On Fri, 2008-03-21 at 22:37 -0700, Sherri Rose wrote:> Dear R-Help List,
> I'm trying to simulate data from a conditional distribution, and
> haven't been able to modify my existing code to do so. I searched
> the archives, but didn't find any previous post that matched my
> question.
>
> n=10000
> pop = data.frame(W1 = rbinom(n, 1, .2),
> W2 = runif(n, min = 3, max = 8), W3 = rnorm(n, mean=0, sd=2))
> pop = transform(pop,
> A = rbinom(n, 1, .5))
> pop = transform(pop,
> Y = rbinom(n, 1, 1/(1+exp(-(1.5*A-.05*W1-2*W2-2*W3+2*A*W1)))))
>
> In this population the probability of being "diseased" (Y=1) is
> approx 0.030. What I want to be able to do is specify a conditional
> distribution of (A, W1, W2, W3) given that Y=1 and one for (A, W1,
> W2, W3) given that Y=0. Then I can sample diseased and non-diseased
> individuals from these distributions without having to simulate a
> large base population.
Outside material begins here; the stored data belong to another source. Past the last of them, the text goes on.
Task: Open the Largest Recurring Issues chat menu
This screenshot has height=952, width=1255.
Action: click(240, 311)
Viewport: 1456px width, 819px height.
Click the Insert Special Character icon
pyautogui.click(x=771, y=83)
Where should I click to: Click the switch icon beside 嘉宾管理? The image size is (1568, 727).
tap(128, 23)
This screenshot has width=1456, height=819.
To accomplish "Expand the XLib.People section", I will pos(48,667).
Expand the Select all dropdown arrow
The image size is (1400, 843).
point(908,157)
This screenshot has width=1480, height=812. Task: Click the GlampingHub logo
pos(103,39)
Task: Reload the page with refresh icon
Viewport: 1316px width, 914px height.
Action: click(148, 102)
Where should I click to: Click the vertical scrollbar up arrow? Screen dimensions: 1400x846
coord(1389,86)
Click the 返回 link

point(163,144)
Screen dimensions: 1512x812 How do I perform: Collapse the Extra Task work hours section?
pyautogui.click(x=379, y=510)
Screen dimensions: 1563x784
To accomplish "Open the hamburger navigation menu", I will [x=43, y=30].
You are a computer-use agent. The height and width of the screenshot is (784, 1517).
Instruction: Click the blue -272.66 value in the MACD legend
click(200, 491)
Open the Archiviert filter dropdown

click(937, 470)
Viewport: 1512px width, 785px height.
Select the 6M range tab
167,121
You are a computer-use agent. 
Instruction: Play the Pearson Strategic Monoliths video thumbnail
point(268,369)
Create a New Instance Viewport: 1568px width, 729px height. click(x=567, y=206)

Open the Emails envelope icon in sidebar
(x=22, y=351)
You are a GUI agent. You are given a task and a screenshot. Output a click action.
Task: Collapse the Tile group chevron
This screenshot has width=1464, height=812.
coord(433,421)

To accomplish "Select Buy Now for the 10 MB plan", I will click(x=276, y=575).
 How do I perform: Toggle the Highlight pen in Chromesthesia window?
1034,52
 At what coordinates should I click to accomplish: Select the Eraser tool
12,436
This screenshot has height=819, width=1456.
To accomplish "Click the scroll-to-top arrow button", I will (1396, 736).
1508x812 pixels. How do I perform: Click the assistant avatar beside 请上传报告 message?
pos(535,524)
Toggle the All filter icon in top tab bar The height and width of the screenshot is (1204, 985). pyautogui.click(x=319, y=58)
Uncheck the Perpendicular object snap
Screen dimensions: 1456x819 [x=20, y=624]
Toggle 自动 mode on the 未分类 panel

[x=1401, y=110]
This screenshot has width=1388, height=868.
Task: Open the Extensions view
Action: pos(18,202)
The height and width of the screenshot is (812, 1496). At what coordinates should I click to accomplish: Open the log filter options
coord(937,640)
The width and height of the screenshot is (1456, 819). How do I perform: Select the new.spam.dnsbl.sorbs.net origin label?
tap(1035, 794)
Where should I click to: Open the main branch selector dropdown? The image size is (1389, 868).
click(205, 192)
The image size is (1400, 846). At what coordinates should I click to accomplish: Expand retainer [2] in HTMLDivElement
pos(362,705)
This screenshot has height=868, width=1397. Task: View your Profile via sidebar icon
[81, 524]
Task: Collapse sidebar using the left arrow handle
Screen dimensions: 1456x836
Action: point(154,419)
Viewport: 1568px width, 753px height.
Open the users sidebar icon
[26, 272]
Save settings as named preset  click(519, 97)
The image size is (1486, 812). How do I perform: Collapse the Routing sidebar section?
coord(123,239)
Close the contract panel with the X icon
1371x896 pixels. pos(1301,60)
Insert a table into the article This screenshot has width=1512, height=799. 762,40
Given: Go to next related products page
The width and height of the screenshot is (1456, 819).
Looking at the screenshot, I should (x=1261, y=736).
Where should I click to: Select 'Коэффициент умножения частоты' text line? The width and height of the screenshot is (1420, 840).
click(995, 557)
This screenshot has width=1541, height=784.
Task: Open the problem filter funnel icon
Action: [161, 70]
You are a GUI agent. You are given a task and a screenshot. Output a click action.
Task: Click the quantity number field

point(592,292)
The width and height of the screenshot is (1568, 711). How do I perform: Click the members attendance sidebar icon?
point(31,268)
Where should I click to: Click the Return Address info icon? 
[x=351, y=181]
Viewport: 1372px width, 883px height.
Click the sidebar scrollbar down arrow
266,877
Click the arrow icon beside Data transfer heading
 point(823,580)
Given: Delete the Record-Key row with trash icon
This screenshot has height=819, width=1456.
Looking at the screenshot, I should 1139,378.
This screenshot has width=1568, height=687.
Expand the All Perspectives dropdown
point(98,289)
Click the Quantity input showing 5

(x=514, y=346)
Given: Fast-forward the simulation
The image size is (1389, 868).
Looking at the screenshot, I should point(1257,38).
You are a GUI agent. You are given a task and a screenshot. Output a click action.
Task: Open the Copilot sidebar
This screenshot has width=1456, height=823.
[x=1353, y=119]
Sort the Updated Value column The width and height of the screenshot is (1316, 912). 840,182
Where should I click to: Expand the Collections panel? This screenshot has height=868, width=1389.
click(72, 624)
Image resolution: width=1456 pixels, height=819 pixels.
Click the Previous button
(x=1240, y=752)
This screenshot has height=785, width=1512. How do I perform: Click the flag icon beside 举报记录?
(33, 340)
This will be particularly useful when the
> probability of being "diseased" is even smaller and I want a
large
> number of diseased individuals.
>
> Any pointers to do this would be extremely helpful!
> Thank you,
> Sherri Rose
>
> UC Berkeley
> [[alternative HTML version deleted]]
If I understand your problem, this script solve your question:
n<-10000
Y<-rbinom(n,1,.3)
A<-ifelse(Y==0,1,rbinom(n, 1, .5))
W1<-ifelse(Y==0,1,rbinom(n, 1, .2))
W2<-ifelse(Y==0,1,runif(n, min = 3, max = 8))
W3<-ifelse(Y==0,1,rnorm(n, mean=0, sd=2))
pop<-data.frame(Y,A,W1,W2,W3)
pop
--
Bernardo Rangel Tura, M.D,MPH,Ph.D
National Institute of Cardiology
Brazil